Detrás de la trifulca montada alrededor de la carrera administrativa se esconde el clientelismo en su peor expresión. El país merece un verdadero servicio civil, algo muy alejado de lo que ha terminado siendo la caricatura actual. Los funcionarios al servicio del Estado, en sus diferentes ramas, solo deben obtener estabilidad por méritos, para lo cual es indispensable demostrar aptitudes, capacidad y buen servicio.

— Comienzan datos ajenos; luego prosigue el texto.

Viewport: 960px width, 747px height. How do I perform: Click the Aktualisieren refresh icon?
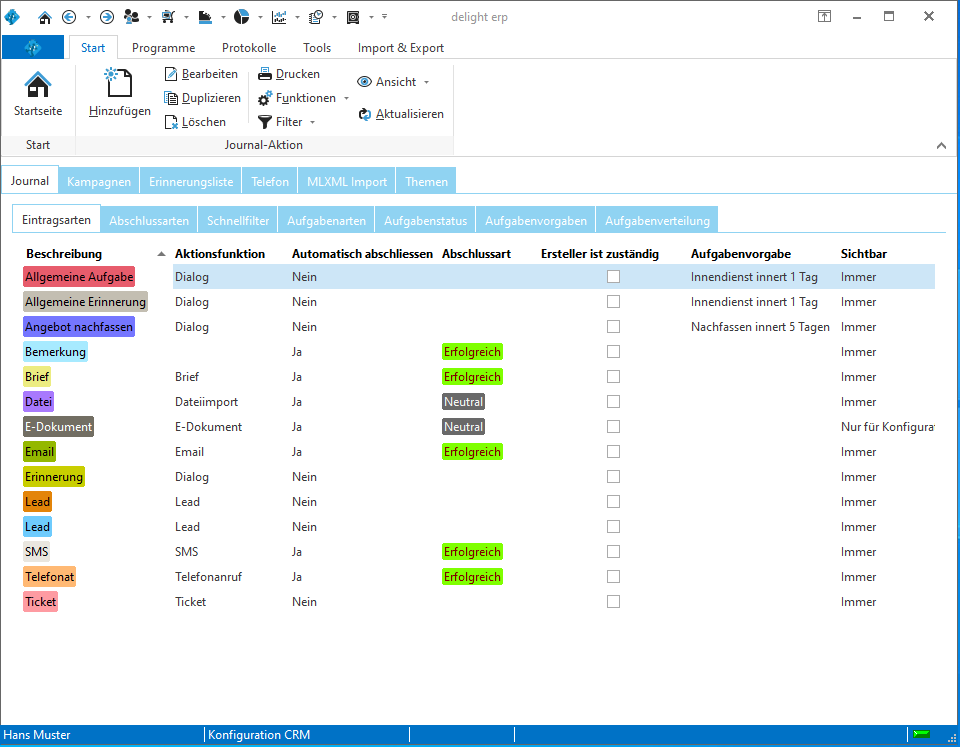365,114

Primero fue el PRD, que luego de perder las elecciones en la época de Pérez Balladares, designó cientos de copartidarios a última hora sin las debidas calificaciones. La administración Moscoso, incapaz de rectificar los abusos, congeló toda acreditación por un lustro. Pero la más burda de todas, la de Torrijos, en un manejo gansteril, dio la estocada final, designando grotescamente a cuanto copartidario alcanzó meter, echando por tierra cualquier posibilidad de implantar un verdadero sistema de méritos.
Los contribuyentes exigimos que nos atiendan funcionarios capaces, eficientes e íntegros, para quienes debemos reservarles estabilidad y buena paga. Los parientes, las queridas y los amigos, que vayan a trabajar en las fincas de sus copartidarios, no a costa nuestra. ¡Basta ya de jugarretas!